How to learn Indexing Concepts for Database Design And Access in Backend Engineer for free

Who this is for

Backend Engineers who write queries, design schemas, and need fast, predictable performance in production APIs, jobs, and analytics read paths.

Prerequisites

Basic SQL (SELECT, WHERE, ORDER BY, JOIN)
Understanding of primary keys and foreign keys
Familiarity with your database’s query plan viewer (e.g., EXPLAIN)

Why this matters

Indexes are the difference between millisecond responses and timeouts. In real work you will:

Speed up API endpoints that filter by email, status, or date ranges.
Scale background jobs that scan large tables (orders, events, logs).
Cut cloud costs by reducing full-table scans and CPU spikes.
Keep SLAs during peak traffic while supporting new features.

Concept explained simply

An index is a data structure that helps the database find rows faster, like a book’s index. Instead of scanning every row, the DB jumps to the right area and narrows down quickly.

Mental model

B-tree index: a sorted map of keys to row locations. Good for equality, ranges, and sorting.
Composite index (a, b, c): effectively sorted by a, then b, then c. The leftmost prefix rule applies.
Every index speeds up reads but adds write cost (inserts/updates/deletes must maintain it).

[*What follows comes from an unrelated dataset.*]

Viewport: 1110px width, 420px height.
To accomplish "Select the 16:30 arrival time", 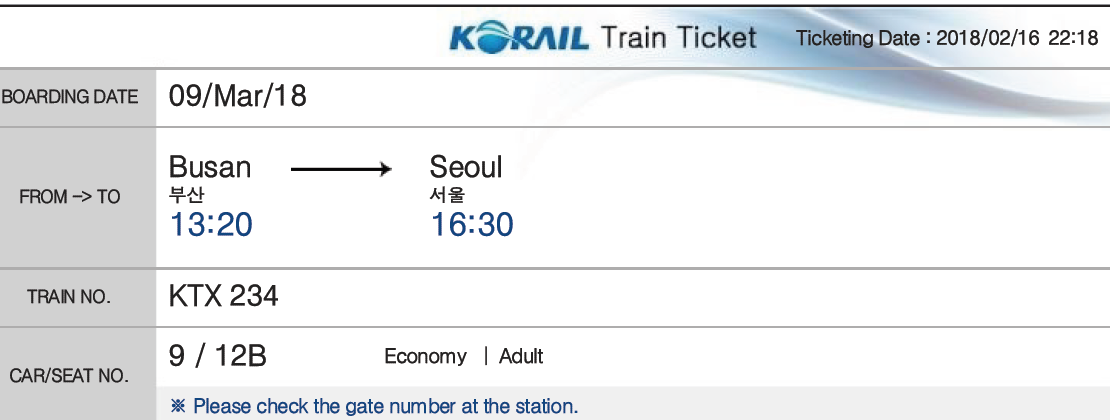I will coord(472,225).
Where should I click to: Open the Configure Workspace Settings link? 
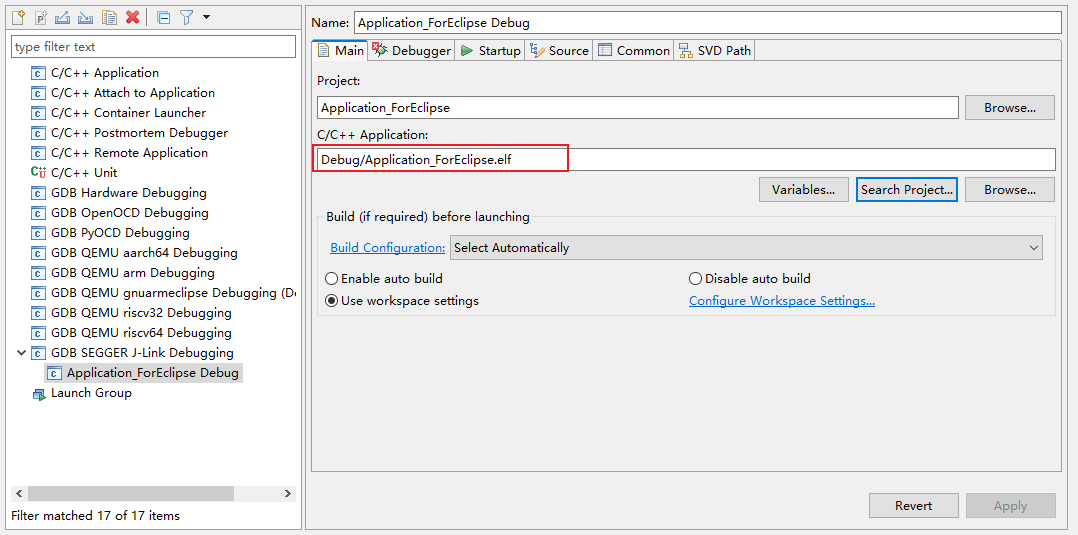pyautogui.click(x=782, y=301)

Index types at a glance (when to use)

B-tree: default. Equality, ranges, ordering.
Hash: equality only (engine-specific usefulness).
GIN: membership/search for arrays, JSON, full-text.
GiST: geometric, ranges, nearest-neighbor.
BRIN: large, append-only tables with natural ordering (time-series).

Core concepts that guide index design

Selectivity and cardinality: High selectivity (few rows match) makes indexes more effective.
Composite indexes and leftmost prefix: (a, b, c) can use a; or a and b; it cannot start on b without a.
Order support: B-tree can satisfy ORDER BY if it matches index order and filters.
Covering index: If the index holds all needed columns, the DB can avoid visiting the table (index-only scan).
Write overhead: Each additional index slows writes and increases storage; only add what you need.
Partial index: Index just the hot subset (e.g., WHERE deleted_at IS NULL).
Unique index: Enforces uniqueness and speeds up lookups.
Functional/expressions index: Index on lower(email) or date(order_date) if queries use that expression.
Nulls behavior: Some engines treat NULLs specially; check how your DB handles them in indexes.

Worked examples

1) User lookup by email (equality)

-- Query
SELECT id FROM users WHERE email = 'a@b.com';
-- Index
CREATE UNIQUE INDEX idx_users_email ON users(email);

Why: High selectivity; unique guarantee; speeds logins and account lookups.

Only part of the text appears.